In [1]:
%reload_ext autoreload
%autoreload 2

In [2]:
import numpy as np
import mxnet as mx
from mxnet import gluon as gl
from mxnet import nd
import os

  import OpenSSL.SSL


In [3]:
import os
import json

In [4]:
im_path= './data/train/'

In [5]:
def transform_train(img):
    '''
    img is the mx.image.imread object
    '''
    img = img.astype('float32') / 255
    random_shape = int(np.random.uniform() * 224 + 256)  
    # random samplely in [256, 480]
    aug_list = mx.image.CreateAugmenter(
        data_shape=(3, 224, 224), resize=random_shape,
        rand_mirror=True, rand_crop=True, 
        mean=np.array([0.4736, 0.4504, 0.3909]),                               
        std=np.array([0.2655, 0.2607, 0.2650]))
    
    for aug in aug_list:
        img = aug(img)
    img = nd.transpose(img, (2, 0, 1))
    return img

In [6]:
def transform_valid(img):
    img = img.astype('float32') / 255.
    aug_list = mx.image.CreateAugmenter(
        data_shape=(3, 224, 224), 
        mean=np.array([0.4736, 0.4504, 0.3909]),                               
        std=np.array([0.2655, 0.2607, 0.2650]))
    
    for aug in aug_list:
        img = aug(img)
    img = nd.transpose(img, (2, 0, 1))
    return img

## use DataLoader

In [7]:
from data_utils import DogDataSet

In [8]:
train_json = './data/train.json'
train_set = DogDataSet(train_json, im_path, transform_train)
train_data = gl.data.DataLoader(train_set, batch_size=64, shuffle=True, last_batch='keep')

In [9]:
valid_json = './data/valid.json'
valid_set = DogDataSet(valid_json, im_path, transform_valid)
valid_data = gl.data.DataLoader(valid_set, batch_size=128, shuffle=False, last_batch='keep')

In [10]:
criterion = gl.loss.SoftmaxCrossEntropyLoss()

In [11]:
# ctx = [mx.gpu(0), mx.gpu(1)]
ctx = mx.gpu(0)
num_epochs = 200
lr = 0.1
wd = 1e-4
lr_decay = 0.1

In [12]:
net = gl.model_zoo.vision.resnet50_v2(classes=120)
net.initialize(init=mx.init.Xavier(), ctx=ctx)
net.hybridize()

In [None]:
from tensorboardX import SummaryWriter

In [None]:
import datetime
writer = SummaryWriter()

def get_acc(output, label):
    pred = output.argmax(1)
    correct = (pred == label).sum()
    return correct.asscalar()

def train(net, train_data, valid_data, num_epochs, lr, wd, ctx, lr_decay):
    trainer = gl.Trainer(
        net.collect_params(), 'sgd', {'learning_rate': lr, 'momentum': 0.9, 'wd': wd})

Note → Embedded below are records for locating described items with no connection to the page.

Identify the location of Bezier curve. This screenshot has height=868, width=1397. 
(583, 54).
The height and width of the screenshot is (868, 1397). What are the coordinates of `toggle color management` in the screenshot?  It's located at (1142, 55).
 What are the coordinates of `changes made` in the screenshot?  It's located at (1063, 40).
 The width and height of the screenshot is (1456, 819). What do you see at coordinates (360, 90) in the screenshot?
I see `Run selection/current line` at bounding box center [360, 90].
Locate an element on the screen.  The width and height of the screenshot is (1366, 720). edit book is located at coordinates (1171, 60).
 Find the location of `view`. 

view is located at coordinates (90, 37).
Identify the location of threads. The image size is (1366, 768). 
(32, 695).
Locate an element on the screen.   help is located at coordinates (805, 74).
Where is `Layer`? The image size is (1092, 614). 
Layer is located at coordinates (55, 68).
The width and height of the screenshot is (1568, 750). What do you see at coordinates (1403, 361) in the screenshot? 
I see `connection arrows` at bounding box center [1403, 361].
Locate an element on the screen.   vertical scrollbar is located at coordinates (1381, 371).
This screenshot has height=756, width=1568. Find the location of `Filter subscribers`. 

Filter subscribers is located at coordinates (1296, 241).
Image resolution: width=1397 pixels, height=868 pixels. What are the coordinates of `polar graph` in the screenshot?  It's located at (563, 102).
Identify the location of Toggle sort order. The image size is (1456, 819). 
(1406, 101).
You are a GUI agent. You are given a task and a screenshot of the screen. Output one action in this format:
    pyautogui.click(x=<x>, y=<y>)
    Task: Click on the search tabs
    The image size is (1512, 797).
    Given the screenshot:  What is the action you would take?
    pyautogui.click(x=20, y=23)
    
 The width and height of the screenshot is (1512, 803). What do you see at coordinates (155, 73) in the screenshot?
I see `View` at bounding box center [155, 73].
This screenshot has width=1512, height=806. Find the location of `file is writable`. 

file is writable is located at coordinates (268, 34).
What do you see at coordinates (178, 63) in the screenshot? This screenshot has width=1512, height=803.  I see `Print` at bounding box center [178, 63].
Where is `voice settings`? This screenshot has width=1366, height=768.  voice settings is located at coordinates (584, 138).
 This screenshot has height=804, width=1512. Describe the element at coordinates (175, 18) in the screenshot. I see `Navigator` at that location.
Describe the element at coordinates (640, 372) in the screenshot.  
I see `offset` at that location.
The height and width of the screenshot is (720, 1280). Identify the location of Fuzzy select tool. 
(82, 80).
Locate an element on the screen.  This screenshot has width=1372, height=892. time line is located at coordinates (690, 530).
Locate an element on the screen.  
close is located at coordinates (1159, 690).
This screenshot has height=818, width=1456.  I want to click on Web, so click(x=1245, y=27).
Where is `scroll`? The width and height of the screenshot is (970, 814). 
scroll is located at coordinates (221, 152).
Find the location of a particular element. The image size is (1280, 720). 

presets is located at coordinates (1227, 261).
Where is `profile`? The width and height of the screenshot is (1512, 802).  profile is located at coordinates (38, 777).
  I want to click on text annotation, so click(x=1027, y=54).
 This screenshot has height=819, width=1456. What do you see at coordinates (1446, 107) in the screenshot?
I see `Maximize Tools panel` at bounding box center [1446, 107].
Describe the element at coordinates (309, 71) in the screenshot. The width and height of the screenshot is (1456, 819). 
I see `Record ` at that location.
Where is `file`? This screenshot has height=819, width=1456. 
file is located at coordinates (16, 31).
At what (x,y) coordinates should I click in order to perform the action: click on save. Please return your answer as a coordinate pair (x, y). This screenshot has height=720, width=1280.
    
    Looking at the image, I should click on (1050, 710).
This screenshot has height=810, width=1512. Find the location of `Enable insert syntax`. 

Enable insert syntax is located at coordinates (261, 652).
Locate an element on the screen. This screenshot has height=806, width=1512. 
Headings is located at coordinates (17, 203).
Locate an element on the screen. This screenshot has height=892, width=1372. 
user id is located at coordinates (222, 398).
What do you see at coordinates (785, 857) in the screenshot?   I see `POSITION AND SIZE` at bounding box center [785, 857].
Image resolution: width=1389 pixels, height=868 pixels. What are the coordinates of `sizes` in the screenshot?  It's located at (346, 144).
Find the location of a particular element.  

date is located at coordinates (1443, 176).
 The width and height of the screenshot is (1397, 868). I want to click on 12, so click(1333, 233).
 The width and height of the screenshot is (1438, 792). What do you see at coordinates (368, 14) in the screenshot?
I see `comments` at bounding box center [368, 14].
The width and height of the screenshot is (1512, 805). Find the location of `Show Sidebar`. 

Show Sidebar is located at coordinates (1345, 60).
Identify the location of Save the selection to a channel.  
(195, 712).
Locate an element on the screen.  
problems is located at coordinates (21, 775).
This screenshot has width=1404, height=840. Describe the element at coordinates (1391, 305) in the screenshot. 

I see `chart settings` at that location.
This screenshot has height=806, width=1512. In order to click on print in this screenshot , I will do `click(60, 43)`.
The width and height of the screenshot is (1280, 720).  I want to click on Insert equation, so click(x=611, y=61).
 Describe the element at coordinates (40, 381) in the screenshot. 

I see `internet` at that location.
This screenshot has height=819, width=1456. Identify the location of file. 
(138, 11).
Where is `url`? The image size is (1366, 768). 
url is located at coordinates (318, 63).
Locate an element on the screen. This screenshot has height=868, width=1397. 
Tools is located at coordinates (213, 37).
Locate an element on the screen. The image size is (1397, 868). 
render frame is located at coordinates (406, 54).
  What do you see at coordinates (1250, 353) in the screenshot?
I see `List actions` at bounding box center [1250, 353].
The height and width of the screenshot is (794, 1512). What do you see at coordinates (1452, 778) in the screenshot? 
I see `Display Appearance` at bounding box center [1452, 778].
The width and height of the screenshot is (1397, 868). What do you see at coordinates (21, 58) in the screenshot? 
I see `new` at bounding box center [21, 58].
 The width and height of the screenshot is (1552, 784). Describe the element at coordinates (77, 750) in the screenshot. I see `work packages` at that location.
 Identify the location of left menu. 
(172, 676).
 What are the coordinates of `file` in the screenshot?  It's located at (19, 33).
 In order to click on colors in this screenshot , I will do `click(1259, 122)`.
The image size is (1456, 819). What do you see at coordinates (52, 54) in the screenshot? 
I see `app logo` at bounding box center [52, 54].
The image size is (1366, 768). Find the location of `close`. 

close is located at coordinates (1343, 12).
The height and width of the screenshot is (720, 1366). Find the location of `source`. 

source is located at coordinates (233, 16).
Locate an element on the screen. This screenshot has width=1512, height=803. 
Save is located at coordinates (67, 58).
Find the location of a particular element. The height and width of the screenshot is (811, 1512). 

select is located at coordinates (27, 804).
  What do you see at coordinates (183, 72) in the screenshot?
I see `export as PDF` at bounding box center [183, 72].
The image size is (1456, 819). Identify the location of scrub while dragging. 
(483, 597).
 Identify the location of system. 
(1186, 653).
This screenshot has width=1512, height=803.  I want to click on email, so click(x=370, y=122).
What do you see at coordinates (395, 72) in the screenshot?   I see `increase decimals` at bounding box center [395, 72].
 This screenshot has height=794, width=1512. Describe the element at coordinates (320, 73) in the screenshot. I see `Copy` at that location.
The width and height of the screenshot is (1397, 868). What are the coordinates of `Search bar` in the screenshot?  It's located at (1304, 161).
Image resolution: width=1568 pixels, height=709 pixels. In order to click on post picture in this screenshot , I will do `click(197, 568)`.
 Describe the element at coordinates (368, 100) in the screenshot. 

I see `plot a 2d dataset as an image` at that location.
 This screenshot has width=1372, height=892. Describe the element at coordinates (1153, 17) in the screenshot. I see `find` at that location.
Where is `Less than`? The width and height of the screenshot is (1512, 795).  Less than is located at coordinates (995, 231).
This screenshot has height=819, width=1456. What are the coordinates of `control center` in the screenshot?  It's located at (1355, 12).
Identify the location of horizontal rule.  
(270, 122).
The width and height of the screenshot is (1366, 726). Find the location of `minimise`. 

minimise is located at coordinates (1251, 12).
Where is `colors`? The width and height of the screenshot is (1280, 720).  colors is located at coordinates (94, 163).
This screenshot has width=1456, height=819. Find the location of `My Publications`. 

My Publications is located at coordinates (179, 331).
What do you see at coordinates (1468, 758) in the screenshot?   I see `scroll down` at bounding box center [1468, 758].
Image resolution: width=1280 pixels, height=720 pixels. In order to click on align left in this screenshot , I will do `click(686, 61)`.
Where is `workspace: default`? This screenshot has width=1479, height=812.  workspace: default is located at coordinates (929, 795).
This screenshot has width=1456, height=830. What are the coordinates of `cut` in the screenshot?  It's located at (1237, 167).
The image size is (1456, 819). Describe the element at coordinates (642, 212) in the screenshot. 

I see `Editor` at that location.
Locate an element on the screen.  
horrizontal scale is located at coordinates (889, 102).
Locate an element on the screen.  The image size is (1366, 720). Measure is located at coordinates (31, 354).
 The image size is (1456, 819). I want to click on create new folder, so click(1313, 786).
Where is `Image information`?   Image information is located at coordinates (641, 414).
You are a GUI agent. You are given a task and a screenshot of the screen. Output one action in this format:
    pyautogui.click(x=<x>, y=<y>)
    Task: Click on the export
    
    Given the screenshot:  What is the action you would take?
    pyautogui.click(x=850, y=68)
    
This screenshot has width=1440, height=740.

    prev_time = datetime.datetime.now()
    for epoch in range(num_epochs):
        if epoch == 89 or 159:
            trainer.set_learning_rate = trainer.learning_rate * lr_decay
        train_loss = 0
        correct = 0
        total = 0
        for data, label in train_data:
            bs = data.shape[0]
            data = data.as_in_context(ctx)
            label = label.as_in_context(ctx)
            with mx.autograd.record():
                output = net(data)
                loss = criterion(output, label)
            loss.backward()
            trainer.step(bs)
            train_loss += loss.sum().asscalar()
            correct += get_acc(output, label)
            total += bs
        writer.add_scalars('loss', {'train': train_loss / total}, epoch)
        writer.add_scalars('acc', {'train': correct / total}, epoch)
        cur_time = datetime.datetime.now()
        h, remainder = divmod((cur_time - prev_time).seconds, 3600)
        m, s = divmod(remainder, 60)
        time_str = "Time %02d:%02d:%02d" % (h, m, s)
        if valid_data is not None:
            valid_correct = 0
            valid_total = 0
            valid_loss = 0
            for data, label in valid_data:
                bs = data.shape[0]
                data = data.as_in_context(ctx)
                label = label.as_in_context(ctx)
                output = net(data)
                loss = criterion(output, label)
                valid_loss += nd.sum(loss).asscalar()
                valid_correct += get_acc(output, label)
                valid_total += bs
            valid_acc = valid_correct / valid_total
            writer.add_scalars('loss', {'valid': valid_loss / valid_total}, epoch)
            writer.add_scalars('acc', {'valid': valid_acc}, epoch)
            epoch_str = ("Epoch %d. Train Loss: %f, Train acc %f, Valid Loss: %f, Valid acc %f, "
                         % (epoch, train_loss / total,
                            correct / total, valid_loss / valid_total, valid_acc))
        else:
            epoch_str = ("Epoch %d. Loss: %f, Train acc %f, "
                         % (epoch, train_loss / total,
                            correct / total))
        prev_time = cur_time
        print(epoch_str + time_str + ', lr ' + str(trainer.learning_rate))

In [None]:
train(net, train_data, valid_data, num_epochs, lr, wd, ctx, lr_decay)

In [None]:
net.save_params('./res50.params')